また本発明は、IL−12産生抑制剤の有効成分を提供することを目的とする。
【0005】
【課題を解決するための手段】
本発明者らは、ケラタン硫酸オリゴ糖およびその誘導体にIL−12産生を抑制する作用があることを見い出し、本発明を完成した。
【0006】
本発明は、ケラタン硫酸オリゴ糖またはその誘導体を有効成分とする、IL−12産生抑制剤(以下、本発明抑制剤ともいう)を提供する。
【0007】
本発明抑制剤におけるケラタン硫酸オリゴ糖は、好ましくは、下記式で表される二糖のいずれかを繰返し構成単位として少なくとも1単位以上含む。

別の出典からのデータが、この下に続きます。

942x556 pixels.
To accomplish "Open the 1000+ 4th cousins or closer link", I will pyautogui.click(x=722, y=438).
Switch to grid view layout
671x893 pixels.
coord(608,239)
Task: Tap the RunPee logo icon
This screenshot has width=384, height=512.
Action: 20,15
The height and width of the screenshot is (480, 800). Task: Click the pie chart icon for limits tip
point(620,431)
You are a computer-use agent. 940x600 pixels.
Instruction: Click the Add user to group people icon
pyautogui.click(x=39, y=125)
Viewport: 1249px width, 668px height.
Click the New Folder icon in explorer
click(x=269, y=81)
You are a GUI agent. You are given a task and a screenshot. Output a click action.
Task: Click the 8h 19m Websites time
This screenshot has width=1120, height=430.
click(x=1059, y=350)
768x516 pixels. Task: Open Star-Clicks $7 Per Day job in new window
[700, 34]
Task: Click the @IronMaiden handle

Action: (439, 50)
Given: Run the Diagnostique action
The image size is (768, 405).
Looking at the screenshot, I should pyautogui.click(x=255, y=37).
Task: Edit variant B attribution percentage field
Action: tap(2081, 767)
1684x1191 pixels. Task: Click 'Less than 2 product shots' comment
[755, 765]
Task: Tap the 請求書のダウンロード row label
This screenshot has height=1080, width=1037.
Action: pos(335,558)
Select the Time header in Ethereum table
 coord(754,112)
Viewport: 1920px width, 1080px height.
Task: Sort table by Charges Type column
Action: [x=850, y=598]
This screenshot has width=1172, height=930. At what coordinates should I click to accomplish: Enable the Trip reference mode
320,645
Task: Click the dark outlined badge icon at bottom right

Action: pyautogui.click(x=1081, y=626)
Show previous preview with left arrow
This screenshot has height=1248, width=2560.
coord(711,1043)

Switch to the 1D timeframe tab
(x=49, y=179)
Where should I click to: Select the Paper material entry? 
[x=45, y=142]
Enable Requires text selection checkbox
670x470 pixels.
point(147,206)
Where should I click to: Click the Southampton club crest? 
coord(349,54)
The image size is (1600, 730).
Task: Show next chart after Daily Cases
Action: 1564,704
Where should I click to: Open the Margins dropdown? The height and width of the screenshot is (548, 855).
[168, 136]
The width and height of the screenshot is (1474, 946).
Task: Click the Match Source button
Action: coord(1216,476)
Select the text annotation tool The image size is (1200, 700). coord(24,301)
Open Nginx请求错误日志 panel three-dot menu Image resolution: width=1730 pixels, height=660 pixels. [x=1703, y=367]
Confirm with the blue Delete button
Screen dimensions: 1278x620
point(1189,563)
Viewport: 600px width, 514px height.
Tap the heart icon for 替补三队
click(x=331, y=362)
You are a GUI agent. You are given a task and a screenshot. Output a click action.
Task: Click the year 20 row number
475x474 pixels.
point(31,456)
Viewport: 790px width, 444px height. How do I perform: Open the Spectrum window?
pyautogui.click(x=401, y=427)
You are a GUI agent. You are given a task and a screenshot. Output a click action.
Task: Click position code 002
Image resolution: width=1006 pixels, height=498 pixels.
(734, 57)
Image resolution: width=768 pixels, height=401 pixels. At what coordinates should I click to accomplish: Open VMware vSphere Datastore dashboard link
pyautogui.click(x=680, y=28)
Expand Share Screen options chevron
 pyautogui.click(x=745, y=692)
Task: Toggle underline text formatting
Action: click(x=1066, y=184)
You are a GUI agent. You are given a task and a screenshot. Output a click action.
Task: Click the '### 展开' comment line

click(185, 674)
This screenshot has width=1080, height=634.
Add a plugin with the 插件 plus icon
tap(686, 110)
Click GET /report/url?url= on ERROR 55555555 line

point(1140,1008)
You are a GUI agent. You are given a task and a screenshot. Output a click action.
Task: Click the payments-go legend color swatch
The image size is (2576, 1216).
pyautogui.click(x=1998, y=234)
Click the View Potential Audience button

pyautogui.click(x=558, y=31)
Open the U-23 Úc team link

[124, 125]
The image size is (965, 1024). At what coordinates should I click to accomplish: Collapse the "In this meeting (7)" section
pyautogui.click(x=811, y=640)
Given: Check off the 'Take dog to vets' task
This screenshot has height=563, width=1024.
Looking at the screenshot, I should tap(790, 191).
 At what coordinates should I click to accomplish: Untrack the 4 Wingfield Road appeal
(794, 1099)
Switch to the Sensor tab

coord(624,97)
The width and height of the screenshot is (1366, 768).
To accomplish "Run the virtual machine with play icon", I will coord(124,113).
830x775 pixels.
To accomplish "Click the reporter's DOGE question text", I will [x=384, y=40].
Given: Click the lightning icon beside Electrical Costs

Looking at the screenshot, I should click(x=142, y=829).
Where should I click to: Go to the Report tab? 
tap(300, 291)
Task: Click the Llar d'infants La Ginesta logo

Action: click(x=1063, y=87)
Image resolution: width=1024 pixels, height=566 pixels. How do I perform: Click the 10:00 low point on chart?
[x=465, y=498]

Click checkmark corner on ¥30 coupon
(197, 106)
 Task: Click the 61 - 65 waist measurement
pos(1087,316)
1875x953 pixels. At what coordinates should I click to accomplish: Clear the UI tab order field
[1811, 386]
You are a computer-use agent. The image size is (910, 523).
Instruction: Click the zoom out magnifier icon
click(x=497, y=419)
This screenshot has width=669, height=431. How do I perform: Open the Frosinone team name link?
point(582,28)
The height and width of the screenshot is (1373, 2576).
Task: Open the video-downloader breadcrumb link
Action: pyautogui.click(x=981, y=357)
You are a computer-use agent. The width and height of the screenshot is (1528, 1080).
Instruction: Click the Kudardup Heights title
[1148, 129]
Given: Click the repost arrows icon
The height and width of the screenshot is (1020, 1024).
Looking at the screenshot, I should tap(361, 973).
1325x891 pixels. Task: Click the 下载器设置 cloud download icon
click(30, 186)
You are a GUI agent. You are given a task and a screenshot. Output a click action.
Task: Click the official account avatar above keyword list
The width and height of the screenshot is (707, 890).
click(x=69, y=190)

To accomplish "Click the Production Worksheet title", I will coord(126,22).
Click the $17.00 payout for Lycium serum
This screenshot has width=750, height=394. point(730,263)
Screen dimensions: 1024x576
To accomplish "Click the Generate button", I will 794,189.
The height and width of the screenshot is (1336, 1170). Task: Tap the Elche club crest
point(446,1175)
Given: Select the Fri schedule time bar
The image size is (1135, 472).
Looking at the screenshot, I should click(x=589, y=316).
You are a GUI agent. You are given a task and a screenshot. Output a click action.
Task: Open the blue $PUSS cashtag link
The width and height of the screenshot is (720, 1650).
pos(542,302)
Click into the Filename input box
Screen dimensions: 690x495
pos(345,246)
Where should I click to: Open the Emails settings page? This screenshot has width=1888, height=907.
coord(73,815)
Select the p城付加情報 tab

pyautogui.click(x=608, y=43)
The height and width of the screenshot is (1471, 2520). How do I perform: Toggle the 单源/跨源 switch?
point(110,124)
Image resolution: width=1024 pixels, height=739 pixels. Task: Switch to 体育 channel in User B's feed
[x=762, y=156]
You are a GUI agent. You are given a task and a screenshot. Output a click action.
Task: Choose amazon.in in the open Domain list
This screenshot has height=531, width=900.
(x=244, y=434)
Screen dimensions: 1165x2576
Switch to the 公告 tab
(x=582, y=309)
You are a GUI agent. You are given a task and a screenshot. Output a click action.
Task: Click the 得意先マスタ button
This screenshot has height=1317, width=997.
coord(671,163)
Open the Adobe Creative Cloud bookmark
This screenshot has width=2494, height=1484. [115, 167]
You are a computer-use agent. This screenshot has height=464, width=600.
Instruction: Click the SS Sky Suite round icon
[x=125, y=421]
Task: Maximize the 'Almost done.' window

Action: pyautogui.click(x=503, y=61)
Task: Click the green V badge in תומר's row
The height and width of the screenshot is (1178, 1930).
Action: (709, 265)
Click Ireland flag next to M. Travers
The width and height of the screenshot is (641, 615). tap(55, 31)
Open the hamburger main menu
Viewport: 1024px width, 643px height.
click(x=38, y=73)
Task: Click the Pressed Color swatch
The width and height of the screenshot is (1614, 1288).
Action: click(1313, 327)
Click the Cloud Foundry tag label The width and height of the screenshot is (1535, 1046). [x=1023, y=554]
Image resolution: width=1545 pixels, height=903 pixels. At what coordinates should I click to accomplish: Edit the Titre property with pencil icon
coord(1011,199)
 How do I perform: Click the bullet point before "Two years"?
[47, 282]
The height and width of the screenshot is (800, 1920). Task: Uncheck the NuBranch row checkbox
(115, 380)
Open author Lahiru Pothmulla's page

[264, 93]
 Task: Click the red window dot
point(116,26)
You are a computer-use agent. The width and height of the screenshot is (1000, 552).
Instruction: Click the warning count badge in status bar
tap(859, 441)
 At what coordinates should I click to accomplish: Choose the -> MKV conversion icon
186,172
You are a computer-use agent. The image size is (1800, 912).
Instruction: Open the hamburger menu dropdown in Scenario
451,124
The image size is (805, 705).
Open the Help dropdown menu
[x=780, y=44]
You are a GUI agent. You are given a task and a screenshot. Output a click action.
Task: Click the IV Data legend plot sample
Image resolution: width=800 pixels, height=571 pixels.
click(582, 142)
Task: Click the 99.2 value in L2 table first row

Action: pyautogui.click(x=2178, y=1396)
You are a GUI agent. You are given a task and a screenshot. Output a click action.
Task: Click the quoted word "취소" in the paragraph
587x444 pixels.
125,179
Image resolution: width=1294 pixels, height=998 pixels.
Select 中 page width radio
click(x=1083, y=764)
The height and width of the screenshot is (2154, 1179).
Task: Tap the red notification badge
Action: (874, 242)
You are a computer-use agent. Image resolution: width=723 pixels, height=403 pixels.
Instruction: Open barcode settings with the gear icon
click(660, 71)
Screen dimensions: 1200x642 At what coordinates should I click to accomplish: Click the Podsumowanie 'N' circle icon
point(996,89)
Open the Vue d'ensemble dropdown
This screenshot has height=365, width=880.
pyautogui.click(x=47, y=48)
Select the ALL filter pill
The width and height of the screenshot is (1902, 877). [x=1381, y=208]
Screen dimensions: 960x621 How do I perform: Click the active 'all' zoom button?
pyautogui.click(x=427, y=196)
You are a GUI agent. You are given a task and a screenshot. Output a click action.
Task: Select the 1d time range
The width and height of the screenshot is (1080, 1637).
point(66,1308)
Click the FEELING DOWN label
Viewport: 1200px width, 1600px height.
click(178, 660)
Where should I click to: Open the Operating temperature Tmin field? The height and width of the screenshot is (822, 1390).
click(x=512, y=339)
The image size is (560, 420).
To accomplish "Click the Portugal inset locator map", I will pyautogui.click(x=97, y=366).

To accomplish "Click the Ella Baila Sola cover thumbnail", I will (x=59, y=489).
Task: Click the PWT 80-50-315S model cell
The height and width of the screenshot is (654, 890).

Gal(6S)-GlcNAc(6S) および Gal(6S)-GlcNAc
(式中、Galはガラクトース残基を、GlcNAcはN−アセチルグルコサミン残基を、6Sは6位のヒドロキシル基が6-O-硫酸エステルとなっていることを、-はグリコシド結合をそれぞれ表す)
【0008】
さらに好ましくは、ケラタン硫酸オリゴ糖は、下記式(1)〜(3)で表されるものから選ばれるものである。
【0009】
【化4】
Gal(6S)β1-4GlcNAc(6S)β1-3Gal(6S)β1-4GlcNAc(6S) 式(1)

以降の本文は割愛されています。